> On 15 Mar 2019, at 13:43, Philip Thrift <[email protected]> wrote:
> 
> 
> 
> On Friday, March 15, 2019 at 5:18:43 AM UTC-5, Bruno Marchal wrote:
> 
> 
>> On 14 Mar 2019, at 14:03, Philip Thrift <[email protected] <javascript:>> 
>> wrote:
>> 
>> 
>> 
>> On Thursday, March 14, 2019 at 7:54:49 AM UTC-5, John Clark wrote:
>> On Thu, Mar 14, 2019 at 3:40 AM Philip Thrift <cloud...@ <>gmail.com 
>> <http://gmail.com/>> wrote:
>>  
>> > We may even have robots that can sit and talk with us about current 
>> > events, know everything in Wikipedia, etc. How "creative" they will be is 
>> > an open question. 
>> 
>> I don't think it's a open question at all. I can state without reservation 
>> that regardless of how intelligent computers become they will never be 
>> creative because the word "creative" now means whatever computers aren't 
>> good at. Yet. And thus due to Moore's Law and improved programing the 
>> meaning of the word constantly changes. What was creative yesterday isn't 
>> creative today.
>> 
>> > On mathematics: Of course mathematics changes, because it is a type of 
>> > language, and languages change.
>> 
>> If mathematics is just a language (as I think it is) then it can not be used 
>> to construct things, in particular it can't, by itself without the use of 
>> matter, construct a Turing Machine as Bruno claims it can. English is also a 
>> language but an English word has no meaning without an English speaker with 
>> a physical brain to hear it.
>> 
>>  John K Clark
>> 
>> 
>> 
>> There is some AI art that sells at galleries
>> 
>>    
>> https://www.theguardian.com/artanddesign/shortcuts/2018/oct/26/call-that-art-can-a-computer-be-a-painter
>>  
>> <https://www.theguardian.com/artanddesign/shortcuts/2018/oct/26/call-that-art-can-a-computer-be-a-painter>
>> 
>> but that's about it I've seen.
>> 
>> Turing machines in theoretical computing/math books are all fictional 
>> things, of course.
> 
> “Of course”?
> 
> 
> 
>> 
>> All actual computers are made of matter.
> 
> No doubt that this is true, but that is not an argument that such matter are 
> not (stable) appearances.
> 
> But as I try to explain here from times to times, the arithmetical reality 
> explains where and why such stable appearances appears. If I can say.
> 
> You just seem to be a believer in a Primary Matter, but I have never seen one 
> evidence for it. Initially, “mathematician” were not believer in a 
> mathematical reality, but a skeptic toward the idea that matter is the 
> primitive reality we have to assume. But with mechanism, we don’t have to 
> assume matter, it explains matter, and unlike physicalism, it explains how 
> consciousness remains associated to the appearances of matter.
> 
> You seem to beg the question by deciding that math objects are fiction and 
> physics object is not.
> 
> No problem, but then digital mechanism is false. But there are no evidences, 
> it is just an old habit since the closure of Plato academy;
> 
> Bruno
> 
> 
> 
> 
> One could also look at it as a pragmatist.

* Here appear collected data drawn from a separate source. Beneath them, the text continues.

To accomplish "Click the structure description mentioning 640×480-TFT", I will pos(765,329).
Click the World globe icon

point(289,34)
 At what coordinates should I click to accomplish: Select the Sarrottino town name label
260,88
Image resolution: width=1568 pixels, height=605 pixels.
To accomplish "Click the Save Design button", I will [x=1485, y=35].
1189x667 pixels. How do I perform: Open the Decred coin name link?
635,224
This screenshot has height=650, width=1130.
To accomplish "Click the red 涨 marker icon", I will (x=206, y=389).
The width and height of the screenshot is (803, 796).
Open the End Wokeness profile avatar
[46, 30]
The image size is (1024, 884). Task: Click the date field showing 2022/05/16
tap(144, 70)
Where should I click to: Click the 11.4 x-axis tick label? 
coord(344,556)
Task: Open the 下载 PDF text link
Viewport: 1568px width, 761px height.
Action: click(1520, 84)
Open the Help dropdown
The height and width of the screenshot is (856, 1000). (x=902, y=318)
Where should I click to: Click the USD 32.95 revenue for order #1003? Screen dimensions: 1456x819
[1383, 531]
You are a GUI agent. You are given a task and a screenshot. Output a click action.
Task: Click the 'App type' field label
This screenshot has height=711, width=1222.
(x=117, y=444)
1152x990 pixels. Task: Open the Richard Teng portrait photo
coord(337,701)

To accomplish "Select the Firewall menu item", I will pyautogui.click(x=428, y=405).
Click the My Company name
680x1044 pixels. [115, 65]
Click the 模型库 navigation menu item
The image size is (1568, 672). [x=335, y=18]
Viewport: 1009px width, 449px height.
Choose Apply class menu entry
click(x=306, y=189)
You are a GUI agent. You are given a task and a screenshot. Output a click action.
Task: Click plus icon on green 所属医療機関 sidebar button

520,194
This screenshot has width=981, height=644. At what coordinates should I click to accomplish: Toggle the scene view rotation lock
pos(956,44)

This depends on your goal. Physics is better in prediction, than metaphysics 
and theology, except person for the first person expectation when taken 
seriously, but pragmatism is OK.




> 
> Say I want to make something. I could say "I want to make it out of 
> arithmetic (numbers).”


This would be like using string theory to prepare a pizza. 

I just let you know the logical consequence of YD + CT (indexical mechanism, 
“yes doctor” + “Church-Turing”). 

Then it is hard not to see how much contemporary physics confirms it.




> But ways to actually do that is something like to write a program where 
> "numbers" do things in a computer. But we know what is going on here is 
> electrons moving through circuits and pixels.

I have no idea what the electron are. The best I can find are books in quantum 
field theory which describes only intricate number relation, predicting rather 
well most measurable numbers related to the electron phenomenon. The physicists 
can even tell us if there is only one electron or many (cf Dirac).


> 
> It could be "running" in my brain (assuming I can imagine the program 
> executing). But that does nobody else any good.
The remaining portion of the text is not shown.